Can Your Toddler Handle Fireworks?

Many new parents in the United States have big ideas about sharing the 4th of July with their little one who is finally able to participate in the festivities. Swimming, grilling, and dressing them up in thematically patriotic clothes is definitely on the agenda, but when it comes to the evening's fireworks extravaganza, what are appropriate parameters? Is it safe for toddlers to use fireworks, or do they have to miss out on the most exciting part of the day?

According to the experts at the Burn Center for Children in Philadelphia's St. Christopher's Hospital, the U.S. Consumer Product Safety Commission (CPSC) reports that an average of 230 people head to the emergency room every day around the 4th of July with fireworks-related injuries. In an interview with Romper, a St. Christopher's Hospital representative says the safest choice is always to look for a community-sponsored fireworks display in your area. If you are determined to set off your own, he recommends that only adults should handle the fireworks, and children should be given sparklers instead.

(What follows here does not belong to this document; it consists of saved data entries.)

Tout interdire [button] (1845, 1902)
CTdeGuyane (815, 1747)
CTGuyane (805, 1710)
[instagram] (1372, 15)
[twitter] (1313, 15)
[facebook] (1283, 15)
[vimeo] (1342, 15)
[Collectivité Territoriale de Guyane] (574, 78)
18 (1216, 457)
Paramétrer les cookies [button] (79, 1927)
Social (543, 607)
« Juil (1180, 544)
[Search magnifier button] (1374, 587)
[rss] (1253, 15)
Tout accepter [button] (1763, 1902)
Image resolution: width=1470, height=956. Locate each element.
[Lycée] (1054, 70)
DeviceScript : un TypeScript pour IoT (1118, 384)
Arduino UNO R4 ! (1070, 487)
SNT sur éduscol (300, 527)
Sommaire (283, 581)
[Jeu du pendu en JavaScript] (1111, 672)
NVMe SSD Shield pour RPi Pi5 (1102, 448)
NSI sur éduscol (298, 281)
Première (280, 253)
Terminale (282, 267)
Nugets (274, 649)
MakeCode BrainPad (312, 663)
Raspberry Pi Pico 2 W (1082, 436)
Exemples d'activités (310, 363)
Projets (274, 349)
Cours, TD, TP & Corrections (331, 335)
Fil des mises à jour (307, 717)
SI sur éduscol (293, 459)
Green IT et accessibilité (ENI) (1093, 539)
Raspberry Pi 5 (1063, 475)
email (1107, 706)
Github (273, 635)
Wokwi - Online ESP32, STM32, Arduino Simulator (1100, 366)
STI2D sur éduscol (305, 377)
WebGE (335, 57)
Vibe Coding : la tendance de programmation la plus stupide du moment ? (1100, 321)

But at what age are even sparklers safe? Molly Grinstead, Children's Health Injury Prevention Program Coordinator at Children's Health Dallas, warns that little arms are simply too short to safely hold sparklers, which can heat up to 1,200 degrees Fahrenheit. Speaking with Romper, Grinstead suggests that toddlers instead be given glow sticks to play with during the fireworks display. They can be just as fun, especially for very young children, and parents can breathe easy knowing their little ones are protected.

But why not go straight to the source? Romper reached out to retailer Phantom Fireworks for their recommendations. Phantom CEO Bruce Zolden tells Romper it is not safe for toddlers or any children to handle fireworks, and that they are only intended for use by responsible and (ahem) sober adults. In fact, Zolden says the Phantom guidelines for children participating in fireworks activities are, "A minimum clear radius of 30 feet for fountains and other ground-based items and 140 feet for any aerial product."

Toddlers can and should take part in all the fun 4th of July festivities, but there is plenty for them to do without actually handling fireworks. In the future, there will come a time when they're old enough for sparklers, but for now you'd better resign yourself to popping those glow sticks.